"You're like a melody playing in my head" was, for sure, one of the most perfectly fitting pieces of dialog I've come across watching movies in a long while. Contained within those few simple words were the confirmations I had been hoping for as I watched this film. Confirmation of a growing suspicion I had throughout the entire movie. It's a funny thing to stop and consider. The off-the-wall pushing of the narrative, all the guessing and hypothesizing - as I watched - was all answered so elegantly. So care-free, much as the movies protagonist herself. Those few easy words were the answer. The easy, quick answer at least. You see reader - Bernard Kordieh's short film "Melody" is all about the hypnosis of the visuals. The confusion of the story that mirrors the confusion of life. A person could argue that this film doesn't follow the standard progression of a movie. The timeline of events is presented out of order. However, another person could say the exact opposite. That "Melody" is chronologically of sound mind, only visually experimental. I'm pretty sure both people would be right to some degree. I'm also pretty sure that was the point all along. So what's the story? The quick version is that Leah has just went through a break-up. As any newly single person can attest, in such situations, usually the best course of action is the company of friends. In this case, Leah's best friend Melody is the perfect shoulder. Melody is Leah's counterpart. Her opposite. For Leah's inverse personality, Melody is the fun loving party girl. What better way to get through such a dire feeling of situations right? Only... things are not quite as they at first seem. Clues are handed out sparingly during the start of the film, but become more generous as it progresses. In my eyes, "Melody" beautifully captures the fine line between depression and a full blown mental breakdown. The collision of our fantasies and our reality. The fact this is all put together in such a beautifully chaotic way is just the gravy on the potatoes.

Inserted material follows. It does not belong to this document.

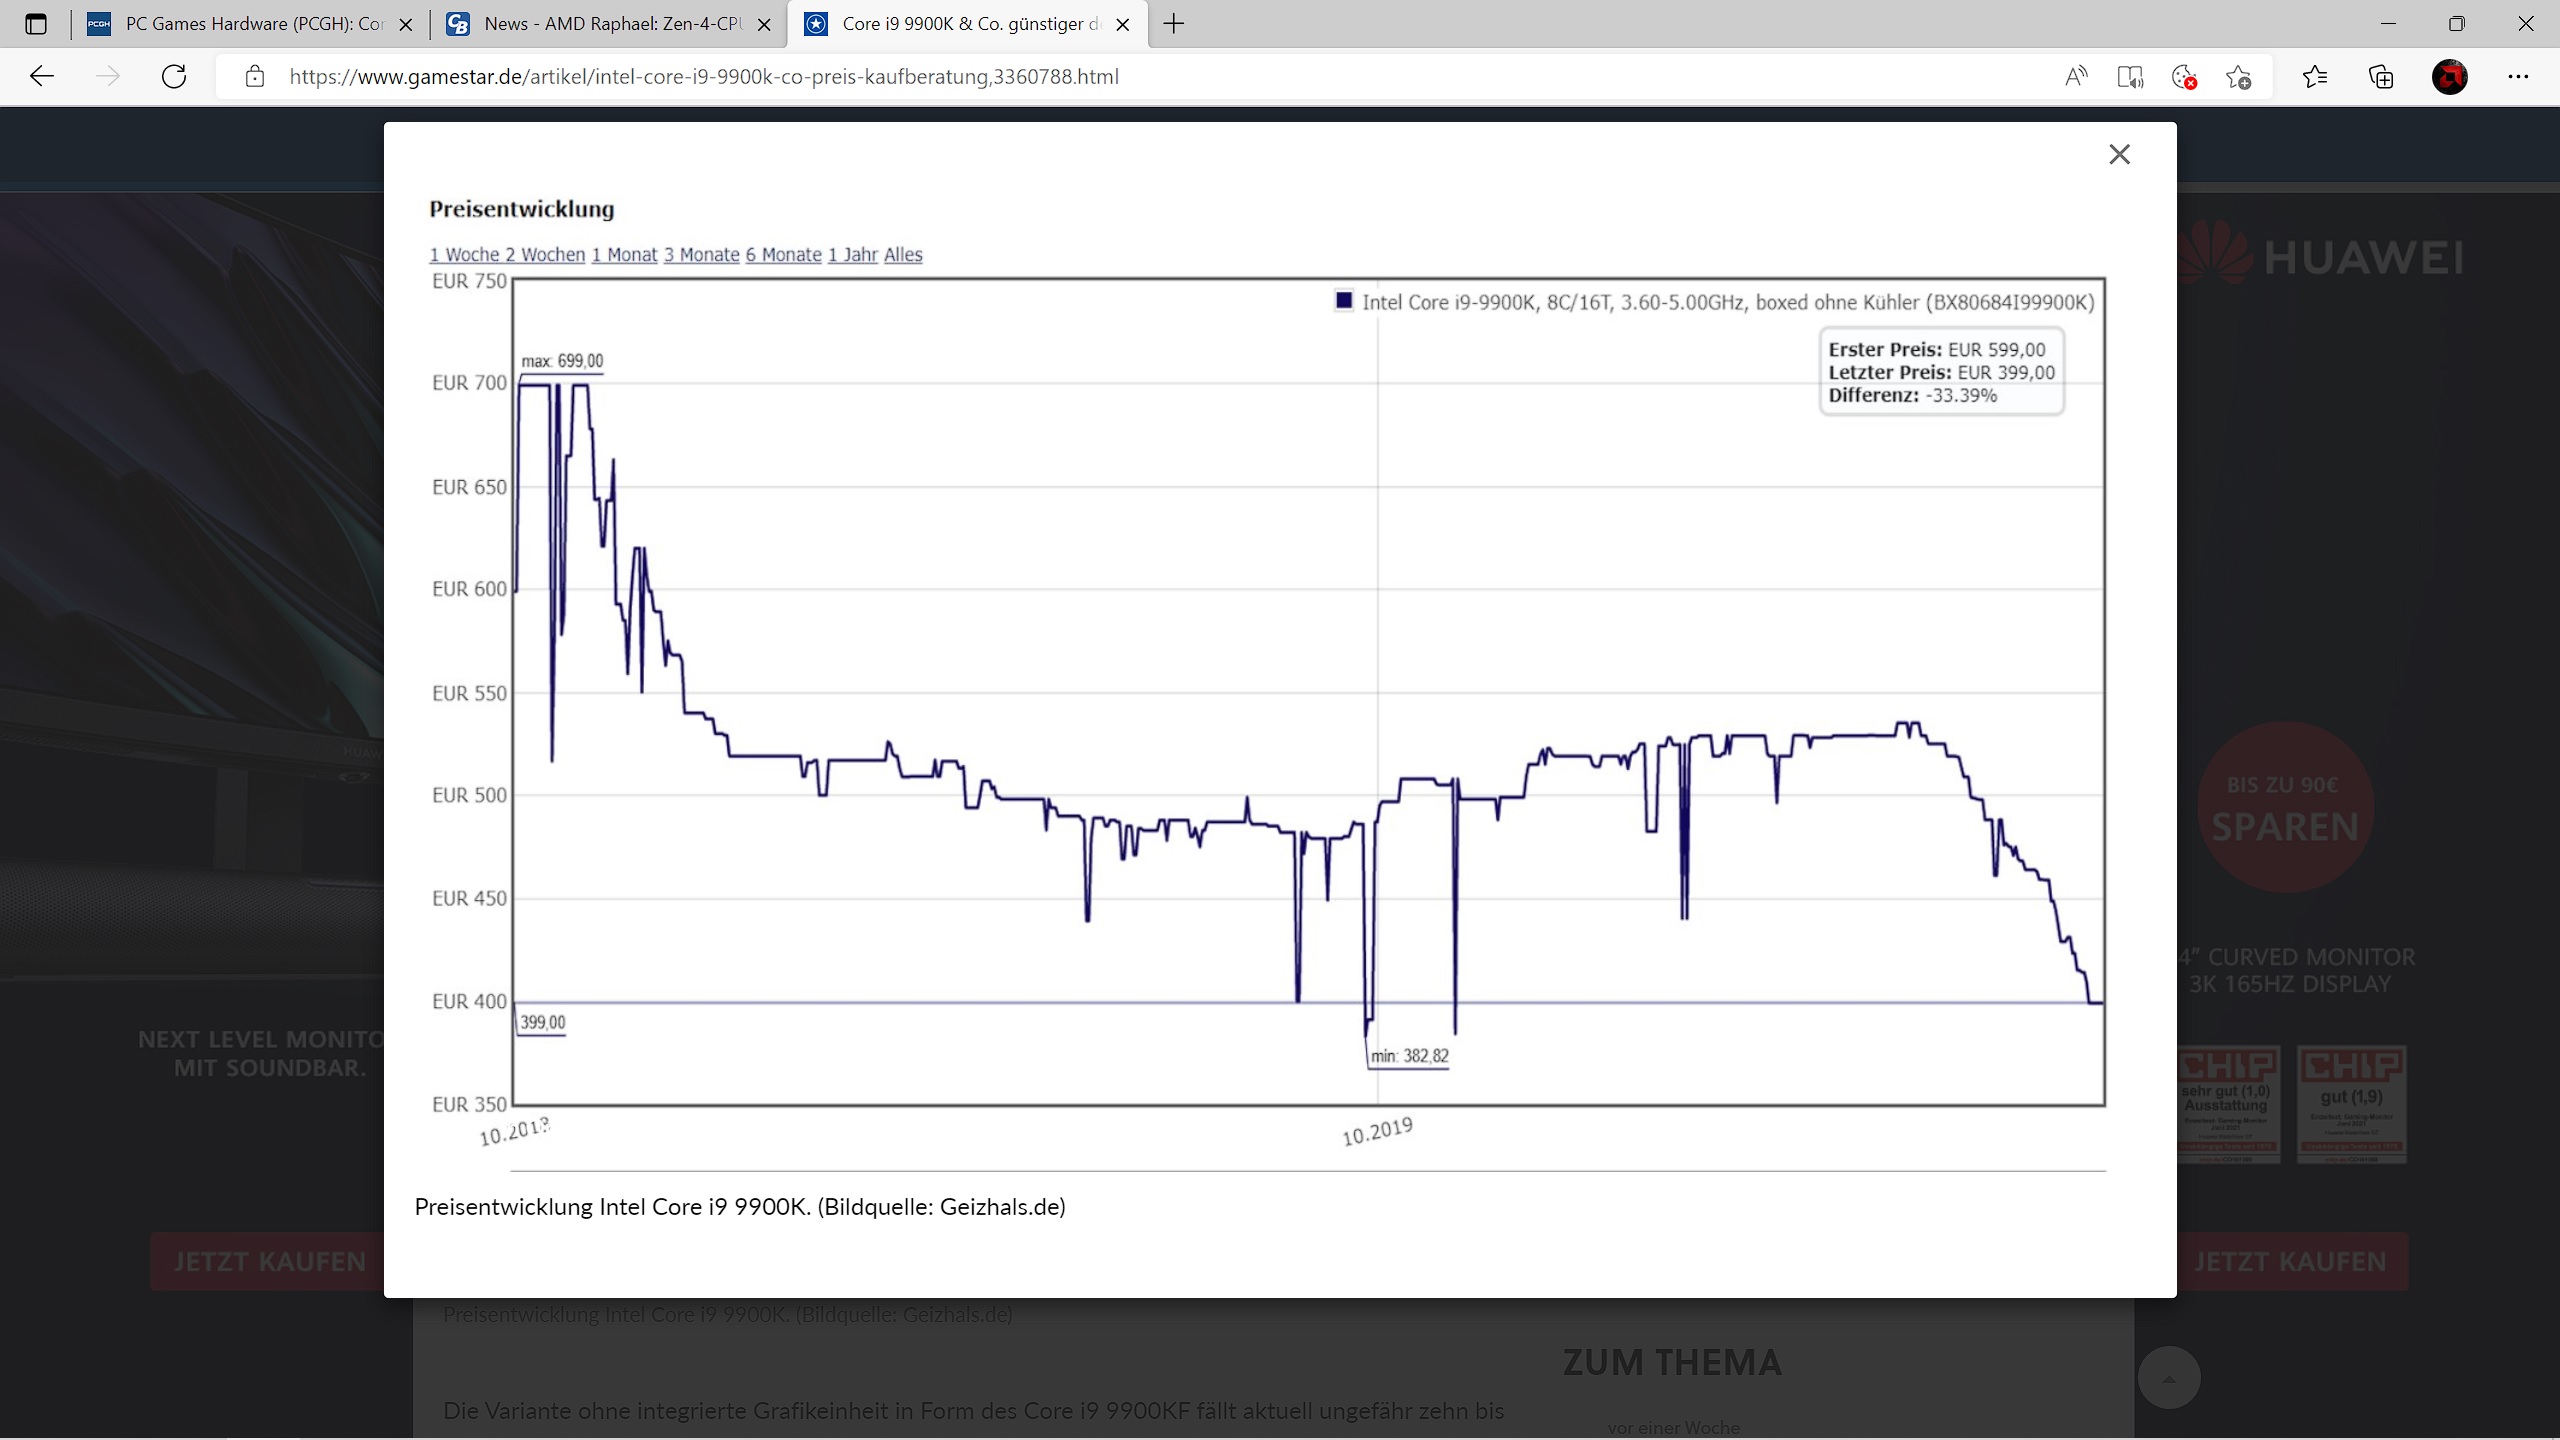Open a new tab with plus
2560x1440 pixels.
pyautogui.click(x=1174, y=24)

Technically, "Melody" manages to balance traditionally shot footage with shaky, reality styled fare. Never an easy task especially to folks like myself - who hate hand-held camera work. In this case it's all done well, and crafted together by the editor in a very slick, polished way. The actual "story" itself is unique enough to be interesting, but it's the technical work behind the lens that really makes it shine. Another aspect that pulls this film out of mediocrity? The acting. Maja Laskowska does a surprisingly fantastic job playing off of Maisie Richardson-Sellers, who holds the role of the movies namesake. Watching the two actresses bounce off one and other, in such a delightfully frantic manner, perfectly conveys the drastic personality differences and story. Rounding off the two ladies is, of course, Dudley O'shaughnessy as Leah's on/off boyfriend. Managing to convey a "playa" personality is easy... managing to do it, as if it's actually a front for someone who cares, is another story all in itself. Is the acting one of the highlights of the film? Definitely.
When it's all said and done, this is one of those films that may end up being a little overly confusing for some. For others however, it will make perfect sense. These are the eyes Kordieh should be focusing on when marketing. Anyone who gets the chance to watch this title, will know exactly what I mean. As for the entertainment value of the movie? I personally thought it was present in spades! In my humble opinion, "Melody" has earned - and deserves - every single star I have given it. Excellent job guys. It was a real pleasure.